#### Your task:
Write out the lines of the records word for word, beginning with the line that contains "You are a GUI" and continuing through the line that contains "click(136, 46)".

Records for locating displayed items
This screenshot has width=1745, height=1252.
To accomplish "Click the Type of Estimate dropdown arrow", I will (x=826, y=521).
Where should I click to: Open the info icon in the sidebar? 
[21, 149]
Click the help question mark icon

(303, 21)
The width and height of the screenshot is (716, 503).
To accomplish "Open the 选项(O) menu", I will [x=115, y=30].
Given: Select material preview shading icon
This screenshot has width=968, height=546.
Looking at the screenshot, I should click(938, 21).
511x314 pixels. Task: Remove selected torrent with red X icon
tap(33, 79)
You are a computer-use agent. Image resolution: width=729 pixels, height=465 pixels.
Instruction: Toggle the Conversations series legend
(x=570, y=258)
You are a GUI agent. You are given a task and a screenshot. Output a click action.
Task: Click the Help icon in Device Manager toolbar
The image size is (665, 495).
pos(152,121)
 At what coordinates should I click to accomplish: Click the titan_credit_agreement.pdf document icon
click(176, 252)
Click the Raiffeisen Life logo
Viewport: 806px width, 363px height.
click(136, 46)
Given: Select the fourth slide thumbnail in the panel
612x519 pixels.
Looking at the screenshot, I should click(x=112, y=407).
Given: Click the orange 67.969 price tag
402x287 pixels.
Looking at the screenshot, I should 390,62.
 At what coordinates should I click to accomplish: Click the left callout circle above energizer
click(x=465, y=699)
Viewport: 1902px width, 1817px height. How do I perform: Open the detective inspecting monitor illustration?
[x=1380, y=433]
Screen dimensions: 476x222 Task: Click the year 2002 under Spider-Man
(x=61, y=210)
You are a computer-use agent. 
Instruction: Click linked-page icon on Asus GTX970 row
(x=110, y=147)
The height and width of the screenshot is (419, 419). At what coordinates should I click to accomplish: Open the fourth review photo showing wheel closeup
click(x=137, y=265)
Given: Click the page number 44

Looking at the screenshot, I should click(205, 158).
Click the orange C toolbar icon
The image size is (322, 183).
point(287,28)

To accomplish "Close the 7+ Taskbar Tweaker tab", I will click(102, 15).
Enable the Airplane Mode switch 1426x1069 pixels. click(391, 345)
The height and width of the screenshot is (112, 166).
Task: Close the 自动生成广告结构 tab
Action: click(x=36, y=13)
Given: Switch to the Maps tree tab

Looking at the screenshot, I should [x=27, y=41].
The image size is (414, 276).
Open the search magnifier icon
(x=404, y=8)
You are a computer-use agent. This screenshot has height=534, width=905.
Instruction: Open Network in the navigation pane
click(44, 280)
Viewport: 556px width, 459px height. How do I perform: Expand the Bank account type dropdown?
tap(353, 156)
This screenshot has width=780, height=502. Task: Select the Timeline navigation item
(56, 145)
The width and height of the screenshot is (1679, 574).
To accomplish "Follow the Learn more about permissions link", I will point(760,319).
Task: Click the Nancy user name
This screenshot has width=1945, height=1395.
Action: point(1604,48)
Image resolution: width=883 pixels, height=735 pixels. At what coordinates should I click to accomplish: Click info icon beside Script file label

#### Completed exercise:
You are a GUI agent. You are given a task and a screenshot. Output a click action.
Task: Click the Help icon in Device Manager toolbar
The image size is (665, 495).
pos(152,121)
 At what coordinates should I click to accomplish: Click the titan_credit_agreement.pdf document icon
click(176, 252)
Click the Raiffeisen Life logo
Viewport: 806px width, 363px height.
click(136, 46)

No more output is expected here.